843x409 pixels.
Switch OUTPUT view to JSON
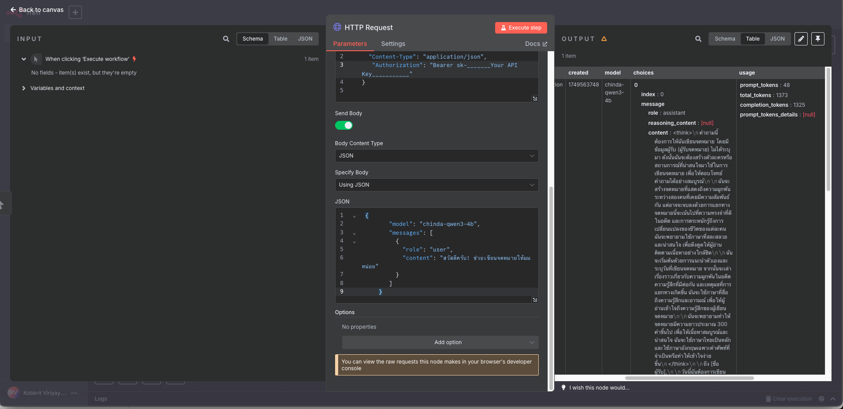(x=777, y=39)
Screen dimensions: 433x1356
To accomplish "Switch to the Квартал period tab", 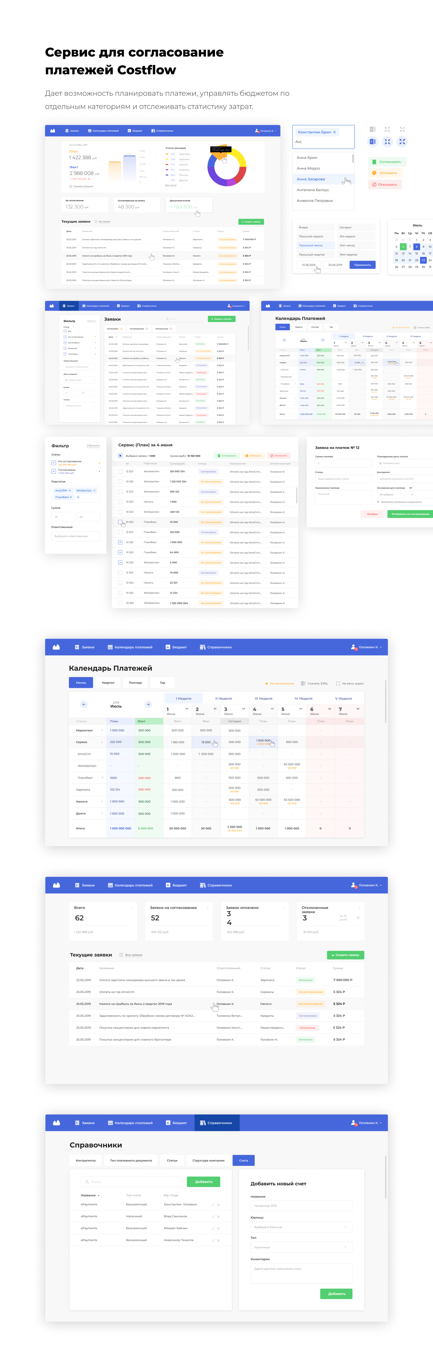I will click(108, 683).
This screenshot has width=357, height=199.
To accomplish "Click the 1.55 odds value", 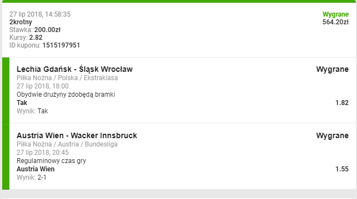I will [342, 169].
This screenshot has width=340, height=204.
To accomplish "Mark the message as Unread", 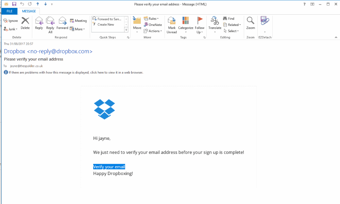I will pyautogui.click(x=172, y=25).
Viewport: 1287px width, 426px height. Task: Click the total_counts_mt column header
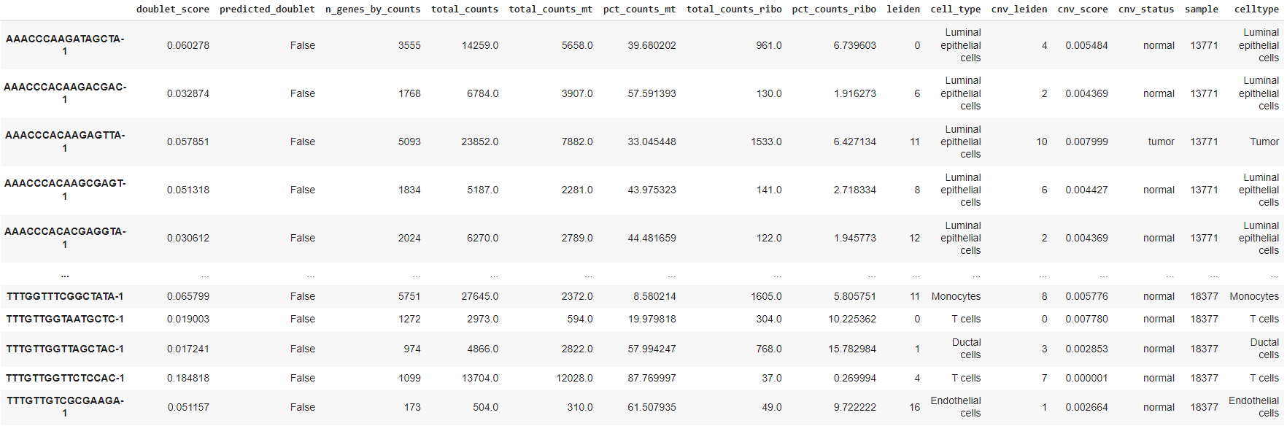(x=550, y=9)
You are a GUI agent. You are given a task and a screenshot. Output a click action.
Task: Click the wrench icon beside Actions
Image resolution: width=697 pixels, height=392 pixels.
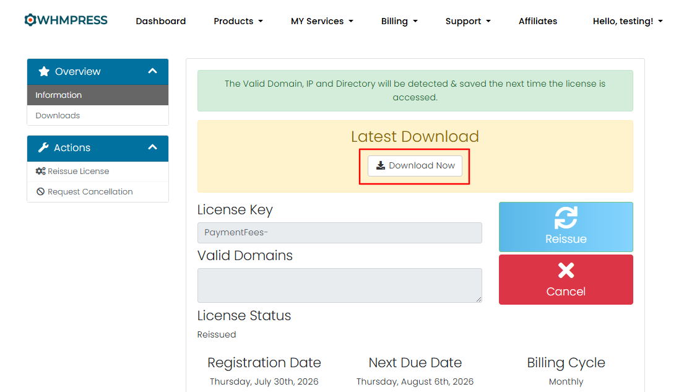[43, 148]
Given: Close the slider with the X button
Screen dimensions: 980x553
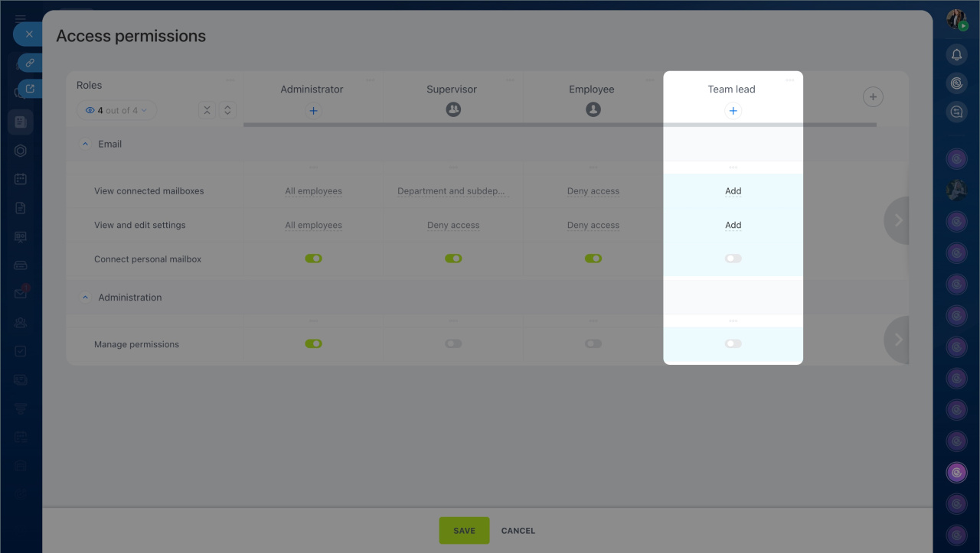Looking at the screenshot, I should click(29, 34).
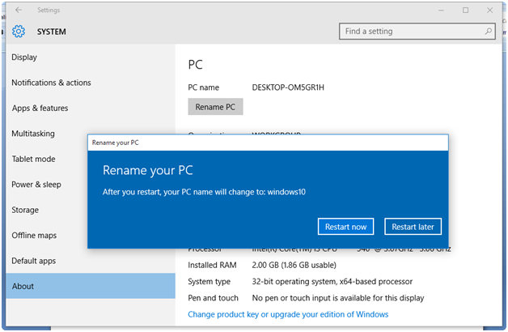
Task: Open the Display settings page
Action: point(24,57)
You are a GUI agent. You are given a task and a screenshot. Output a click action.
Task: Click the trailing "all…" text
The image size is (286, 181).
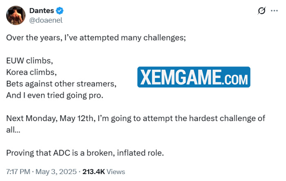click(x=12, y=130)
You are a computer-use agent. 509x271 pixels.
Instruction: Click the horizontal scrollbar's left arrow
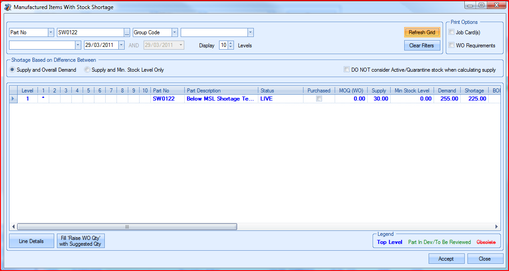click(13, 227)
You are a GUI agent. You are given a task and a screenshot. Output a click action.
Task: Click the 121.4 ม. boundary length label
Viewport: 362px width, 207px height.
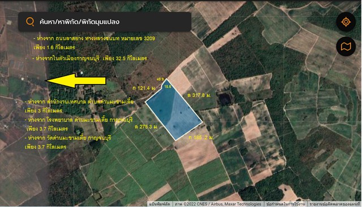[144, 88]
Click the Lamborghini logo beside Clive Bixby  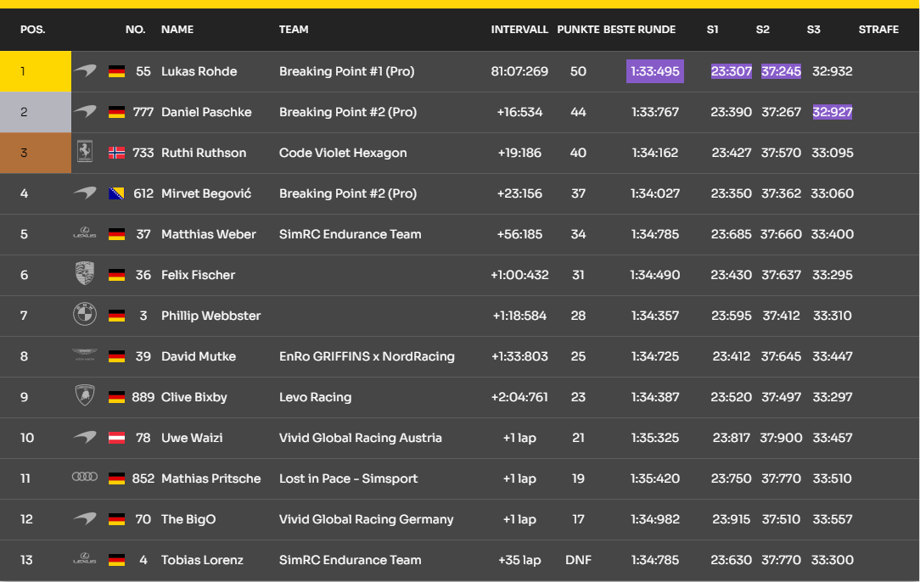[85, 397]
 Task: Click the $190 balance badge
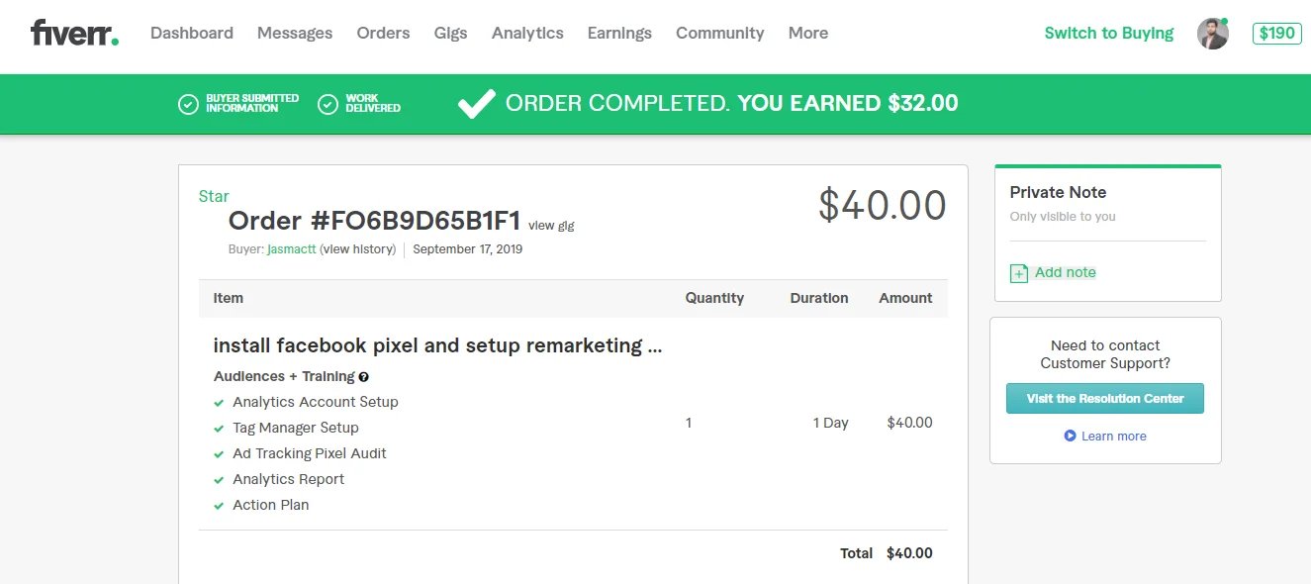click(x=1276, y=33)
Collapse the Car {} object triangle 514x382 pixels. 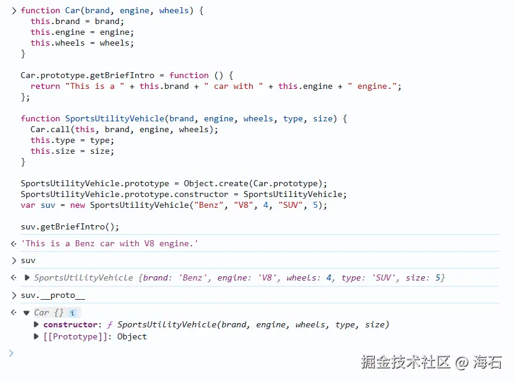coord(26,312)
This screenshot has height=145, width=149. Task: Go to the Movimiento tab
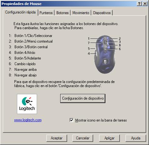[x=81, y=13]
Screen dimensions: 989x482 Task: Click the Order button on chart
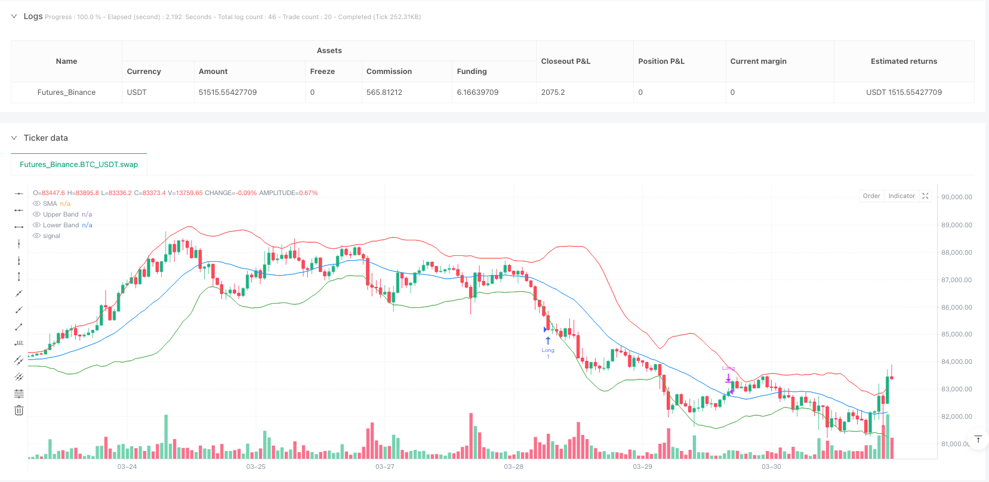[x=871, y=196]
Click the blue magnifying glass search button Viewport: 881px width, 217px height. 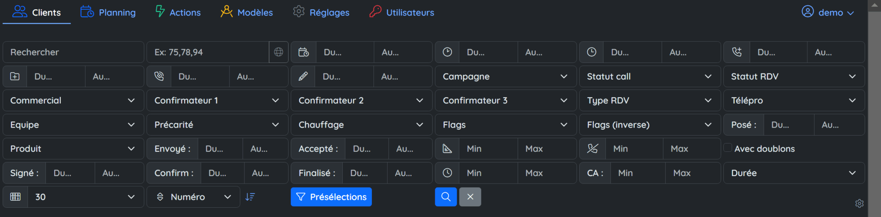(446, 197)
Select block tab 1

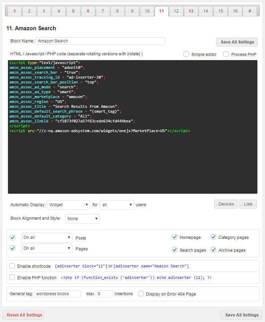15,11
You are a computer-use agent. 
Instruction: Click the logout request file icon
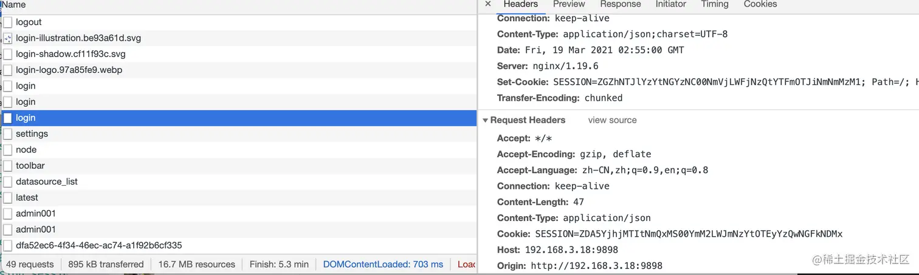pyautogui.click(x=8, y=22)
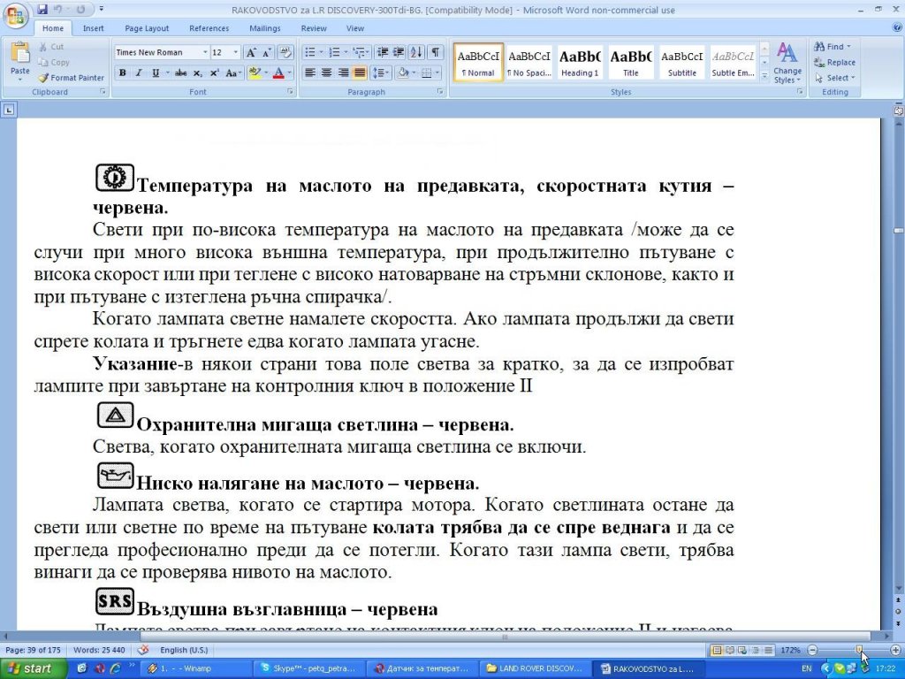Screen dimensions: 905x679
Task: Toggle show paragraph marks
Action: (435, 52)
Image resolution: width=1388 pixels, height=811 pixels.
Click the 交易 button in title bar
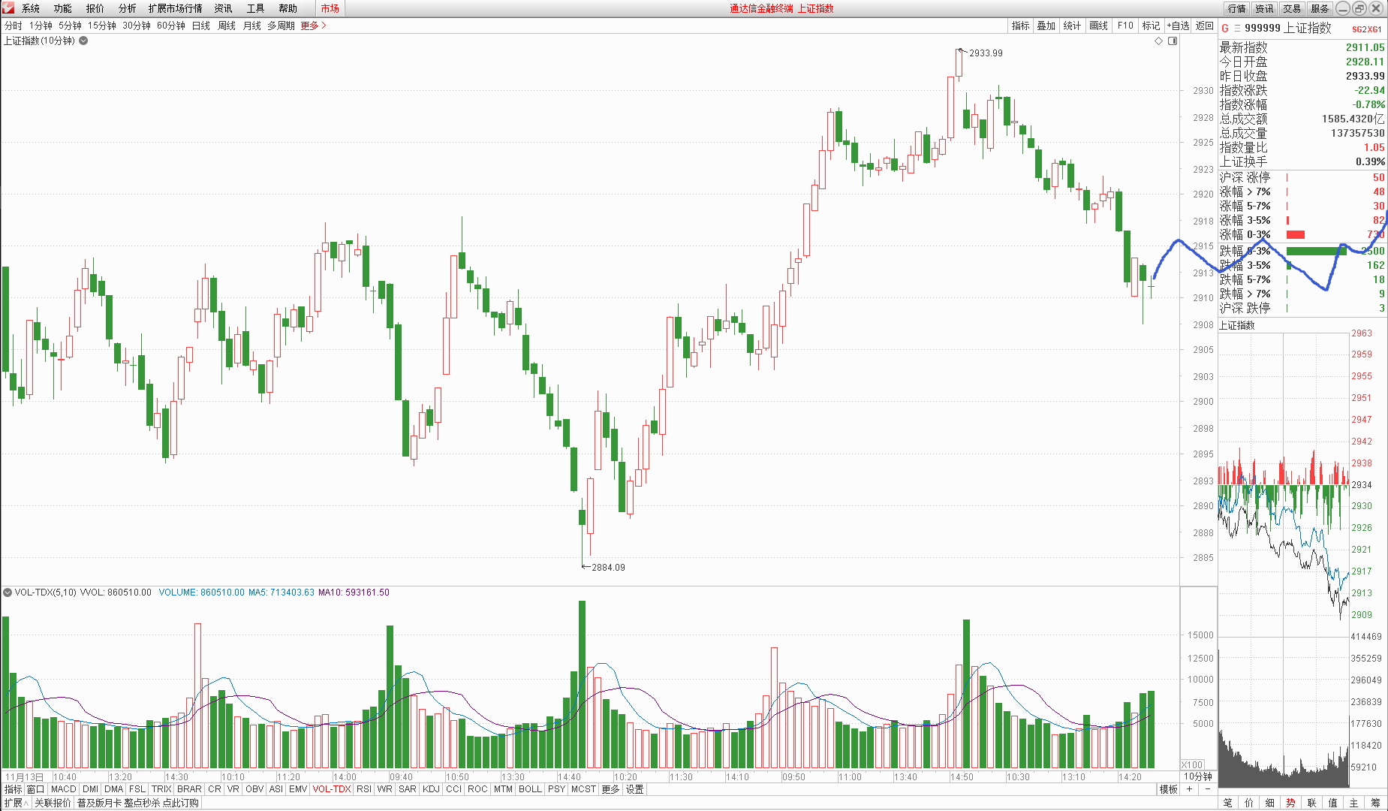pos(1291,8)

**Exercise requirements:** Leave out the pictures, and extract exactly the lines from the one with "Select block tab 1" through the end of the records, both ends included.

**Result:**
Select block tab 1

15,11
You are a computer-use agent. 
Instruction: Click the logout request file icon
pyautogui.click(x=8, y=22)
Screen dimensions: 905x679
Task: Toggle show paragraph marks
Action: (435, 52)
Image resolution: width=1388 pixels, height=811 pixels.
Click the 交易 button in title bar
pos(1291,8)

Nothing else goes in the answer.